Lucky mannequins. Lucky Valaya. The girls haven't come this far, from
Ludhiana and Los Angeles, to his off-limits Chhattarpur boutique, for
nothing. Sheetal Ghai, textile designer and bride-to-be, handpicks three
handcrafted zardozi lehngas to be worn at three separate ceremonies. A
Valaya gown does not come cheap, but for the most priceless moments of
her life, it's worth it. India's most celebrated trousseau designer smiles
again, "Indian weddings are the mainstay of Indian couture."
Reaping cash benefits of trousseau designing are a pack of other fashionistas
that include Rohit Bal, Tarun Tahiliani, Ritu Kumar and Leena Singh among
others.
Though
the bridal staple is still the red or rust lehnga-choli, trousseau designing
has seen some changes.
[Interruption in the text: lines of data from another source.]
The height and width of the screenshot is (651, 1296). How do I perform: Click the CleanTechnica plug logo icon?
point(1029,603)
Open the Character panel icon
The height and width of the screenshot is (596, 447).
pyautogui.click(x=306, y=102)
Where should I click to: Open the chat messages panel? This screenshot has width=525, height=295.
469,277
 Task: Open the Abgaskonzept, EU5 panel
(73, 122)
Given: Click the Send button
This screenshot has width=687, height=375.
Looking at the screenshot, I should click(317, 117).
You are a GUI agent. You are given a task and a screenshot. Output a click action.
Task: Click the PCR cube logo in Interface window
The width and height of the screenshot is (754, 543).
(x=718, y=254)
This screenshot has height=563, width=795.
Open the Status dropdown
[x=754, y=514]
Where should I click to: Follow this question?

Turquoises, lavenders, pinks, ivory, even fuschias
are in. "And as the bride wants to flaunt her figure, she wants a
body-hugging outfit as opposed to yards of fabric," says Valaya.
Delhi fashionista Suneet Varma puts it succinctly: "What's new
is the sexy bride. She has arrived. She does not mind pulling off a plunging
neckline because she has worked hard on her body." So tiny sleeves,
titillating scallop necklines and a bit of peek-a-boo are not taboo. A
variation of silhouettes work, like bustiers and sheer, straight-limbed
skirts and brocade pants to be carried off with dainty tissue pouches
and flower bags. The basic sari has given way to hybrid saris and lehngas.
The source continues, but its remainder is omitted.